Anyway two open source materials is great and better than one only, we don’t specially need some tool having monopole ( enough commercial tools already having monopole and little challengers )
Okay since i was typing this there is a little chit chat… Anyway here is a little info:
(Feel free to support each one man developer crew )
TextureLab:
Free, Cross-Platform, GPU-Accelerated Procedural Texture Generator.
author njbrown (a bit hidden, also referes the Java based NeoEdit) :
…it generates textures, not shaders…
seems to build it’s own (?) node system on
Built Using
MaterialMaker:
Introduction
This is a tool based on Godot Engine that can be used to create textures procedurally and paint 3D models.
Its user interface is based on Godot’s GraphEdit node: textures and brushes are described as interconnected nodes.
In one chapter:
Shader nodes
Most nodes in Material Maker are shader nodes. Their outputs are not defined as images, but as shader programs that calculate … (color,…)
And in a subchapter:
Adding the actual GLSL code…
Textures generation is among my needs for performance, shader making material you’ll loose gpu, it’s choice ready textures using Ram Vs shader material using lot more Gpu.
Anyway both are great node material apps.
AFAIK both use the GPU computing units to do this fast… But in the end both make images by computing with a recipe/program made with nodes (and/or code) in a procedural way so that someone can change something for variations… (you also can make this with geometry nodes in real geometry and render an image of it with ortho camera, but this may be slower…) and after that you can use the image as texture for whatever you want…
So why to separate this so much (i see not so much a vs here)? Both are tools (or possibilities) to achieve your goals. But that’s the point of this discussion: very much users here don’t seem to like the cost/performance ratio of SP and looking for alternatives…
Both do not export to Substance Designer format for use in Unity for example with Substance plugin.
The goal is to get your nodes parameters from Designer exposed into Unity interface so you can change material look and make variation in Unity directly
I remember Unreal demo for Substance designer to compute materials and all textures instead of having textures bitmaps pre computed, generation at game start loading was taking minutes, not acceptable for a game otherwise players just quit.
You have to be carefull with nodes cost when you plan to generate textures at game loading, this is where TextureLabs in that case can be better because it displays nodes milliseconds cost and overall material cost.
My goal was not separate, both are great open source material apps, they are constantly improving and they already do many things like Substance Designer.
But at least you did try.
After looking into it again recently I came to the conclusion that is has gotten progressively better in the last 4 years since I first researched it.

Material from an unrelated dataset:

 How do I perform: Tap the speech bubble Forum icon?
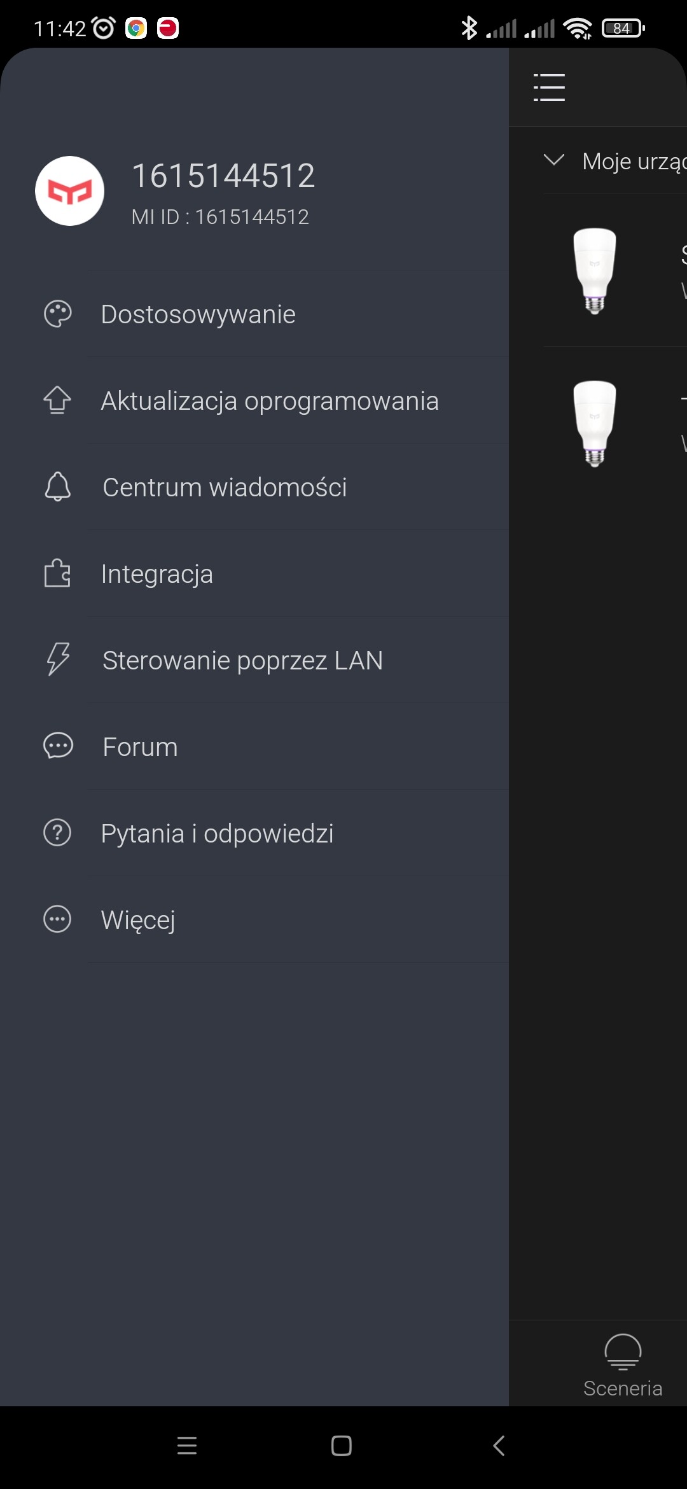(57, 746)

I can’t tell how much, but I know that there has been various positive developments in regard to hardware and software compatibility.
I am in the same situation (what command line skillz? ) and I shared this sentiment back then, but I am very optimistic that I could archive it now.
I think I can do it, so I think you can do it too.
This change for the better was the reason why I brought it up in the conversation in the first place.